Being in the present

A lesson from our children

We spend a lot of time debating the best ways to educate our children as well we should! But, our focus is mostly preparing our children for tomorrow. We all remember being asked that bothersome question over and over again, what do you want to be when you grow up? Today,we are asking this question at a younger and younger age, even to a child in 1st grade.

And the answers we get vary from doctor to Superman to fireman.  But, children have something to teach us that we try to destroy in them. Children at 6 years old know what they need to do and be more than what they are supposed to do and be. Children are natural explorers of everyone and everything around them. They react based on their needs.

I recently attended the annual conference of the Delaware Valley Association for the Education of Young Children, DVAEYC, in Philadelphia. The plenary presentation of Dr. Michael Fowlin, psychologist and actor, emphasized our natural inclination to do what we need to do and how we grow away from this through an education system that leads us all in the direction of what we are supposed to do and be. We are taught and even programmed at times to meet the expectations of society by following a road of fear of differences and close mindedness.

It all begins at a very young age when our parents and teachers emphasize the importance of safety, control and fear and the future. “Don’t smile at strangers. Look at the shapes on the paper and cross out the ones that are different.

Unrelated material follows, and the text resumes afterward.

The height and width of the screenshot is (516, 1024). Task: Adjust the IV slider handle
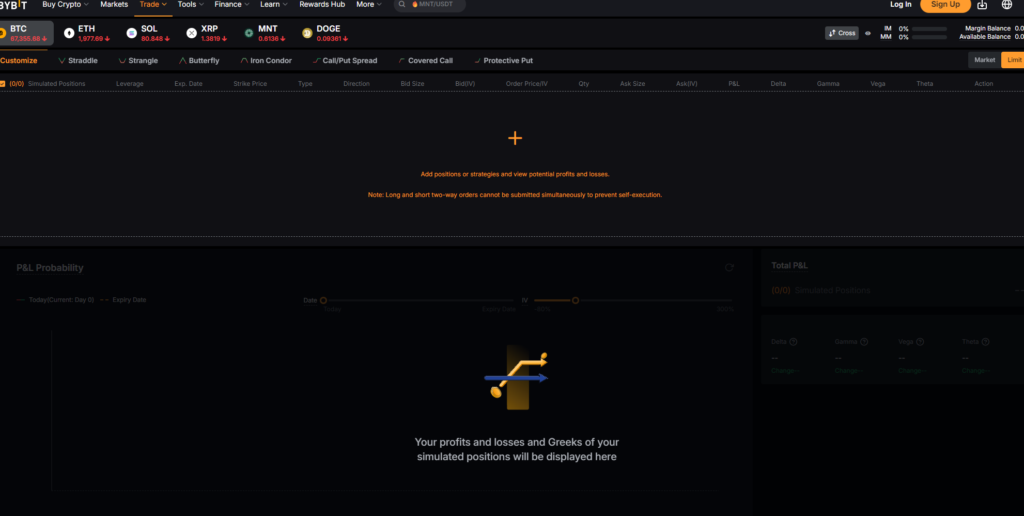coord(575,300)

Be careful of boys and be careful of girls. Stop talking in class and look straight ahead.  There is a time for play and a time for learning.”

I had a wonderful experience playing with my granddaughters Nina and Makayla who are 7 and 6. We were all in the backyard playing with their friend Emma. They were talking about boys and giggling. Nina and Emma who is also 7 said that boys were trying to kiss them all the time and give them love letters. I said, really, love letters? Nina said yes and ran into the house to get a letter for me to read. They wanted me to read it out loud and then turn it into a song.

Emma and Nina laughed and laughed as I swung them on the hammock. Makayla sat on a ball upset that she had not received love letters. I told her it would happen soon enough.  It was all very in the present and what was needed in the moment.

I told the story to their parents who thought it was funny but I also sensed some fear about their girls and kisses and love letters from boys, the future.

Children have a sense of time that we can lose sight of as adults. We are constantly preparing ourselves and our children for their next steps through school and college and work and family and retirement. Then the smiling mortician comes…

An anonymous quote best says it all. “Time is like a river, you can never touch the same water twice because the flow that has gone by will never come again. Enjoy your life today, because yesterday is gone and tomorrow may never come. Enjoy.”

Thanks Nina, Emma and Makayla for reminding me of the fun and beauty of the present and being what we need to be.